Stated exercise:
Reproduce the data starting at the line containing "This screenshot has width=1111, height=591." and ending at the line containing "Looking at the screenshot, I should pyautogui.click(x=77, y=30).", with "Screen dimensions" changed to "Display size" and nothing else altered.

══ Source data

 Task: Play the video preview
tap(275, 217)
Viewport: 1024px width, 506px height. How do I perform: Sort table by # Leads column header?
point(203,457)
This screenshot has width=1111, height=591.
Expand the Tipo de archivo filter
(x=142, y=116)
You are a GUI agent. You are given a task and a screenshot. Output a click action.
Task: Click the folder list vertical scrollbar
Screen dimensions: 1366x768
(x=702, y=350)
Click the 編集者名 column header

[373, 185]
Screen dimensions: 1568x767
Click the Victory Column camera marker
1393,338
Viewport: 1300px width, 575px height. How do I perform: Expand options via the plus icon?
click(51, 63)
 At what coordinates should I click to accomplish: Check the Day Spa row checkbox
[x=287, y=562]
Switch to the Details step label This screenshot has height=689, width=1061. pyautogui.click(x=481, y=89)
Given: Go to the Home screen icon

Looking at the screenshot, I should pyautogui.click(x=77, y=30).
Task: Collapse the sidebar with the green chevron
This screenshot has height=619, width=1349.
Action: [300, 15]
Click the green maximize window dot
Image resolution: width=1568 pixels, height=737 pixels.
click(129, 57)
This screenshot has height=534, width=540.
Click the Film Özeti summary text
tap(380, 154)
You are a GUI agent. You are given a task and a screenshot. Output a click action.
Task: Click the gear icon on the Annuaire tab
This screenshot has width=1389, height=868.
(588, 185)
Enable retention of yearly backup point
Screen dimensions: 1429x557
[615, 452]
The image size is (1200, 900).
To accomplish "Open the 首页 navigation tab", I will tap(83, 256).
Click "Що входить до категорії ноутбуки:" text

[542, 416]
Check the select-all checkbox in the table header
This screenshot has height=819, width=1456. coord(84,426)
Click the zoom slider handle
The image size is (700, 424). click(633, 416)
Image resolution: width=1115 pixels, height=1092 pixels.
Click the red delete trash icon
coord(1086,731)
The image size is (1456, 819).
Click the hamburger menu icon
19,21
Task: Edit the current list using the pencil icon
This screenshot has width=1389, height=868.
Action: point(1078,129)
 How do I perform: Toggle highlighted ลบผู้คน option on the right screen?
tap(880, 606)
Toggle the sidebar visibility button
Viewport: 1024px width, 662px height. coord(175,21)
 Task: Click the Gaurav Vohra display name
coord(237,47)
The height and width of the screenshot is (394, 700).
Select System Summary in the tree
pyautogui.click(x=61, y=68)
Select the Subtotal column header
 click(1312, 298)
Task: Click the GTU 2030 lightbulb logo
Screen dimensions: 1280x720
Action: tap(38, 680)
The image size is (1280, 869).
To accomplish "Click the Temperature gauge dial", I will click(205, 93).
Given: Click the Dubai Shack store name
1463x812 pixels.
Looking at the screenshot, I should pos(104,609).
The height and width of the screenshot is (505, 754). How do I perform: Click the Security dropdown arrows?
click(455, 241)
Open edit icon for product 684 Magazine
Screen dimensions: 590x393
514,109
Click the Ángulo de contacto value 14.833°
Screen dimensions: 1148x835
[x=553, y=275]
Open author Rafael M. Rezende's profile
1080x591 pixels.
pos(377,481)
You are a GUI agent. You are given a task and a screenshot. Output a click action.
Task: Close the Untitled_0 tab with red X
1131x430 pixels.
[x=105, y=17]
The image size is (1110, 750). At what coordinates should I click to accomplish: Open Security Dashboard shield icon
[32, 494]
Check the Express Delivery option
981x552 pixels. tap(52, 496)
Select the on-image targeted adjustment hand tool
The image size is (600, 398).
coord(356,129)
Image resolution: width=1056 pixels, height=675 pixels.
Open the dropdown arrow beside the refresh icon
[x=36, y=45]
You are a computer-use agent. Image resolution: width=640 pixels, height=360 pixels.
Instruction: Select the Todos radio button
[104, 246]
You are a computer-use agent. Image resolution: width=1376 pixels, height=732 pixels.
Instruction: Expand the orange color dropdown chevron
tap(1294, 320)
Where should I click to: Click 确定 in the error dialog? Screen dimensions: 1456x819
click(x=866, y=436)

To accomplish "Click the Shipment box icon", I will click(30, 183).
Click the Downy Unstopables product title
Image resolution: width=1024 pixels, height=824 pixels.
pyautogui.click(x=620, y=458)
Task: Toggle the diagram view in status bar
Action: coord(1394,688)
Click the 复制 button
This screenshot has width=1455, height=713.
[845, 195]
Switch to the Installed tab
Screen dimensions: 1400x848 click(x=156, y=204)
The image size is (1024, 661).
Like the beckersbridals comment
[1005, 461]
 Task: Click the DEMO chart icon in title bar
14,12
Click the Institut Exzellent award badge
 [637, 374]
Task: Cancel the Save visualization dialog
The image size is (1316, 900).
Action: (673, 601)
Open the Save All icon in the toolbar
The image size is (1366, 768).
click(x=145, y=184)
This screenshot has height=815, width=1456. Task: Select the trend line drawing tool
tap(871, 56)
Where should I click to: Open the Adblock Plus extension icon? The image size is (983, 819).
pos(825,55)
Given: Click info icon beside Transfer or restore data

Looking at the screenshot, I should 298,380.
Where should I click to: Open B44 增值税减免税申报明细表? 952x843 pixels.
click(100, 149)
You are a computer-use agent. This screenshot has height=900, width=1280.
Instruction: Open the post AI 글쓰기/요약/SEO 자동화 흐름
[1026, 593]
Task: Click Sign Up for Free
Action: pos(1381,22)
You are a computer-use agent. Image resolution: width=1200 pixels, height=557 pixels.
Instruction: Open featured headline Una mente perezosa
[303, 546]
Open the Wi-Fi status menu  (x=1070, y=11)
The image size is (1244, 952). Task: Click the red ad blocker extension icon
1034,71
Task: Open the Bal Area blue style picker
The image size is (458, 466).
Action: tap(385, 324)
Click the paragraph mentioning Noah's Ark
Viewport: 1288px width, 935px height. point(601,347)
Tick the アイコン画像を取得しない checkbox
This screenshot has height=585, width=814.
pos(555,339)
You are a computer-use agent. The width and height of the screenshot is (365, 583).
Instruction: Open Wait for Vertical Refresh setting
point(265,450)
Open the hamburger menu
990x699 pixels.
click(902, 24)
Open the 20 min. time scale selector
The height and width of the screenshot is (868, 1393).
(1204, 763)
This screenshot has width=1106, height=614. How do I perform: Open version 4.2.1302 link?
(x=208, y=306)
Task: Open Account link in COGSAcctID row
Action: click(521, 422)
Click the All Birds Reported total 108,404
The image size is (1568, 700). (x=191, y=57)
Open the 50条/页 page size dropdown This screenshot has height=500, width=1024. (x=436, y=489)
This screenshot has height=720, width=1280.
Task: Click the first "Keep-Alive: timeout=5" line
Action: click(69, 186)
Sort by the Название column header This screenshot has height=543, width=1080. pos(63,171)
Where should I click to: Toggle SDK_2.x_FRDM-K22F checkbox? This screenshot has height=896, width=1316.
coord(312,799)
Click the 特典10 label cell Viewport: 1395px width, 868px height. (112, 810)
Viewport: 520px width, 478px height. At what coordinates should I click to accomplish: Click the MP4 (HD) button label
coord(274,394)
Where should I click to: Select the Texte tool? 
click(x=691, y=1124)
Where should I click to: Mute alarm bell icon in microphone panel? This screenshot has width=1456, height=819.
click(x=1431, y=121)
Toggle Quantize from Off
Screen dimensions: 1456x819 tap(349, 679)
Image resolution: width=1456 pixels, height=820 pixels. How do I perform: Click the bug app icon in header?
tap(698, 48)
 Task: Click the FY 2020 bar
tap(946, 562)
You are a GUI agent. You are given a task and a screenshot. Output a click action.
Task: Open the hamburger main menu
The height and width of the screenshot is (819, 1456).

════

The response:
This screenshot has width=1111, height=591.
Expand the Tipo de archivo filter
(x=142, y=116)
You are a GUI agent. You are given a task and a screenshot. Output a click action.
Task: Click the folder list vertical scrollbar
Display size: 1366x768
(x=702, y=350)
Click the 編集者名 column header

[373, 185]
Display size: 1568x767
Click the Victory Column camera marker
1393,338
Viewport: 1300px width, 575px height. How do I perform: Expand options via the plus icon?
click(51, 63)
 At what coordinates should I click to accomplish: Check the Day Spa row checkbox
[x=287, y=562]
Switch to the Details step label This screenshot has height=689, width=1061. pyautogui.click(x=481, y=89)
Given: Go to the Home screen icon

Looking at the screenshot, I should pyautogui.click(x=77, y=30).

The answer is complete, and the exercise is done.